In unserer Themenreihe ist schon gezeigt worden, dass alle, die dem Evangelium geglaubt haben, zu einem Leib getauft worden sind (1. Kor 12,13) und damit zu der einen Versammlung Gottes gehören.
Die örtliche Versammlung und die weltweite Versammlung
Die Versammlung Gottes in einer Stadt, sagen wir Hamburg, umfasst alle Gläubigen, die an diesem Ort leben. Zugleich ist „die Versammlung Gottes in Hamburg“ ein Teil der „Versammlung Gottes“ auf der ganzen Erde. Die Versammlung Gottes in New York, oder wo auch immer, gehört zu derselben Versammlung Gottes. Damit ist schon klar, dass die „Versammlung Gottes in Hamburg“ nicht losgelöst, unabhängig von der „Versammlung Gottes in New York“ ist – beide sind Teil desselben Leibes, und Christus ist das Haupt.

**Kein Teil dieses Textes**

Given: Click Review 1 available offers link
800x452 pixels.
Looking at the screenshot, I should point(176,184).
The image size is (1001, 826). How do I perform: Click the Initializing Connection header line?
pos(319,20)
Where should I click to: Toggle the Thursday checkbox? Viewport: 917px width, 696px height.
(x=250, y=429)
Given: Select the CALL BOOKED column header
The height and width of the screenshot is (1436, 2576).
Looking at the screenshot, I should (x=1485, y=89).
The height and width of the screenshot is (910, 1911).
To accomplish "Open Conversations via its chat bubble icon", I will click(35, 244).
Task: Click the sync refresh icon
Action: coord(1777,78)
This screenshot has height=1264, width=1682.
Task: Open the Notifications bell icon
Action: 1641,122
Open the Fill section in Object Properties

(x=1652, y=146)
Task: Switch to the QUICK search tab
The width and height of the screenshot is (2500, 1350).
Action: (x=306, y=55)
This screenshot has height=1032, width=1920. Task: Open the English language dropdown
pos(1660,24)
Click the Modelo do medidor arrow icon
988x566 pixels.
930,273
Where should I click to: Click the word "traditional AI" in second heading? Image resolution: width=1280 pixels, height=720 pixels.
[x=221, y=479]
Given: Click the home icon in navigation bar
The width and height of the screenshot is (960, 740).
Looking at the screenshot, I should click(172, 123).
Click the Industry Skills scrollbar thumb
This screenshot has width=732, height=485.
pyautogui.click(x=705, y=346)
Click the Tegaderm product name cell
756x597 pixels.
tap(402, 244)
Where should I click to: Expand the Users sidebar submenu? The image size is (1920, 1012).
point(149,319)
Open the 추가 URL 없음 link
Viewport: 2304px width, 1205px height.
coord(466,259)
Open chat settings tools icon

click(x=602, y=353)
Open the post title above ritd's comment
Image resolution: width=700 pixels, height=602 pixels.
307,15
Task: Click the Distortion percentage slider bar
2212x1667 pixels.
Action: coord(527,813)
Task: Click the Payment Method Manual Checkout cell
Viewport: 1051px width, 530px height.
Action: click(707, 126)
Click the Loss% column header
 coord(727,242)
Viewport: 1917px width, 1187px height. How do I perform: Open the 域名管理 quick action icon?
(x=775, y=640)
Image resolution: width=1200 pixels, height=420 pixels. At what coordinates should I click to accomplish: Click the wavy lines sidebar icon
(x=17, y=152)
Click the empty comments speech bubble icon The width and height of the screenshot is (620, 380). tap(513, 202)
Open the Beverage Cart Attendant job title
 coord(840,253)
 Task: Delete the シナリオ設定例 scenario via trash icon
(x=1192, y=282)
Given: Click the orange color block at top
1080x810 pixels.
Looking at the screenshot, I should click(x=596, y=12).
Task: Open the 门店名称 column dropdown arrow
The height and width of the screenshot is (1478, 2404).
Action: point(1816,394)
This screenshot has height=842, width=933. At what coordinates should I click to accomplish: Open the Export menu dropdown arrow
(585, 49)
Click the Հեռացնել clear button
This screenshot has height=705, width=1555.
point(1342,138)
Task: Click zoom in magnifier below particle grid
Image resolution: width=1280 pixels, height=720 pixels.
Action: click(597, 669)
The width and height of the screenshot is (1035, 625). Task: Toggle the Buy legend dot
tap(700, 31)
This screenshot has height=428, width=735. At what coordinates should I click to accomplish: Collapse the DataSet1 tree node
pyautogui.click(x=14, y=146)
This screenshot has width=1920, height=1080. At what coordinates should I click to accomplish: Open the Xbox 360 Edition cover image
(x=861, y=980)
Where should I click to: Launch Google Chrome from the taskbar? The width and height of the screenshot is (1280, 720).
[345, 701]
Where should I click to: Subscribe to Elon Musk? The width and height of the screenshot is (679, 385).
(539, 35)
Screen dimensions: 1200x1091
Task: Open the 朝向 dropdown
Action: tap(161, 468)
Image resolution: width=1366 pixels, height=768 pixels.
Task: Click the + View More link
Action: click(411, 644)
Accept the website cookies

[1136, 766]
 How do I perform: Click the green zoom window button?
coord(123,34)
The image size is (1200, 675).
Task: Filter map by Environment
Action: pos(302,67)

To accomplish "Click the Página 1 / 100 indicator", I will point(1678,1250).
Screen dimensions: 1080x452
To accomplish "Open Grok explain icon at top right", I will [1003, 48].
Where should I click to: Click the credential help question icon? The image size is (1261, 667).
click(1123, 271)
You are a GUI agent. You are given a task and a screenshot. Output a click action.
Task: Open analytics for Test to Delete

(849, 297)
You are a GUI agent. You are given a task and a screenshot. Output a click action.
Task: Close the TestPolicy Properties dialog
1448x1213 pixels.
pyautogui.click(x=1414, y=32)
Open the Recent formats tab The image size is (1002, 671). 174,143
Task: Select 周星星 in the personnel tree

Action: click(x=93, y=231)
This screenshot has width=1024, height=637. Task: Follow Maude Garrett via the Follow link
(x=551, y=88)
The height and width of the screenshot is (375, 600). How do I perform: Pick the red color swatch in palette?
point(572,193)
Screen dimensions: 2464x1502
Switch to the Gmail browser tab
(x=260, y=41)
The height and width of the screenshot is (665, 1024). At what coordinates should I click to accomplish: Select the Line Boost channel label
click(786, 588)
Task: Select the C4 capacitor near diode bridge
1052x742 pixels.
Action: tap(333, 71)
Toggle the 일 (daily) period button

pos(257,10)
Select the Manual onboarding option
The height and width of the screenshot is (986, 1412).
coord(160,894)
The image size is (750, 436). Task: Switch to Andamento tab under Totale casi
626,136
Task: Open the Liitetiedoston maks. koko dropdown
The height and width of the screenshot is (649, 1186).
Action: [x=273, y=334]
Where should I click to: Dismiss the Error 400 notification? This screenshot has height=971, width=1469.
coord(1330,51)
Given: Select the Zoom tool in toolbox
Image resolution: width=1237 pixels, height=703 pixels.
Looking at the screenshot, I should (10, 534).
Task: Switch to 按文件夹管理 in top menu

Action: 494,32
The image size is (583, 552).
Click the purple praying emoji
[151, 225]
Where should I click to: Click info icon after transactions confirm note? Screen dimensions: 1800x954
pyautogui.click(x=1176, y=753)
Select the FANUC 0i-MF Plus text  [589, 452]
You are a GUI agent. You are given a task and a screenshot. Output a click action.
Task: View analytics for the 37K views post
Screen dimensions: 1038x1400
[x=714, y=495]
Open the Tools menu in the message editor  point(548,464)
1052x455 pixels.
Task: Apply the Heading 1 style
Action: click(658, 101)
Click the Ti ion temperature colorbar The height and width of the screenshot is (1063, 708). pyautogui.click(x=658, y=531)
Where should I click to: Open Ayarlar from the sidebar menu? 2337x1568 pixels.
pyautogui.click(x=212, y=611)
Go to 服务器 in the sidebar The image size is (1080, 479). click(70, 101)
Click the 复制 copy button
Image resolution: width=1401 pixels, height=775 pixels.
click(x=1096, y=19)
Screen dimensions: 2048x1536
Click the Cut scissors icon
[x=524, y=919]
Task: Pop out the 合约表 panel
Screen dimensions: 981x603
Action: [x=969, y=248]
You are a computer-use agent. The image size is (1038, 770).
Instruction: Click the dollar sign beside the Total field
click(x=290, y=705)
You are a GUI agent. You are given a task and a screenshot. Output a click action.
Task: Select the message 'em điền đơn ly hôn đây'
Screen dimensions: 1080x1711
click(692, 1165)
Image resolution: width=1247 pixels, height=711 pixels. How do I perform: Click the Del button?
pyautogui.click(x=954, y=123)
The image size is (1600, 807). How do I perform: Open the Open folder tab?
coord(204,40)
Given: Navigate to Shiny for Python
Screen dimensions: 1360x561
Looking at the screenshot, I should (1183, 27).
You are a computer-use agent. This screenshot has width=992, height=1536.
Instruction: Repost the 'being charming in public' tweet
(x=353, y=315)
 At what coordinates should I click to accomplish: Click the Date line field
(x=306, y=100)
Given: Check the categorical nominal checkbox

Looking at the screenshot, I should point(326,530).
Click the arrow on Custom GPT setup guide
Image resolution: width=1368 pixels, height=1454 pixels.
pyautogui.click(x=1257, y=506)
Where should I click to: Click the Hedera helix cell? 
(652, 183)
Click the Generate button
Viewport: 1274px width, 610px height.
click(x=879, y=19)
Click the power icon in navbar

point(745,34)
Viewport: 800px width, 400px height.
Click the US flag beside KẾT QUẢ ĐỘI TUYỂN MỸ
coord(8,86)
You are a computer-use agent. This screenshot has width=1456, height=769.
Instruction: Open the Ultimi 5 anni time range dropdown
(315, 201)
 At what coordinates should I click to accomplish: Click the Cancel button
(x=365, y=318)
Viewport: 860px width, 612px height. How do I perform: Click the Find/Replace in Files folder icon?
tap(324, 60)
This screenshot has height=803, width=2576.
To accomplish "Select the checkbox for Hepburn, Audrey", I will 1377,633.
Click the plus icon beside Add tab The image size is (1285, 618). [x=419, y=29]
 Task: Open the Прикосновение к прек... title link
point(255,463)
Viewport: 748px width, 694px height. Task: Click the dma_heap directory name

Aber es gibt doch so viele Gemeinschaften in einer Stadt!
Nun wäre es biblisch, wenn sich alle Christen in einer Stadt auch nach den Grundsätzen der Bibel versammelten (entweder an einem Ort, oder, wenn das aus Platzgründen nicht möglich ist, in Übereinstimmung und Harmonie miteinander). Ganz am Anfang war das so. Heute sieht es leider anders aus. Man hat viele Versammlungen, Gemeinden, Kirchen, Gemeinschaften, usw. gegründet. Die Bibel kennt aber keine Mitglieder von Gemeinschaften, sondern nur Glieder des Leibes Christi. Was kann man da tun?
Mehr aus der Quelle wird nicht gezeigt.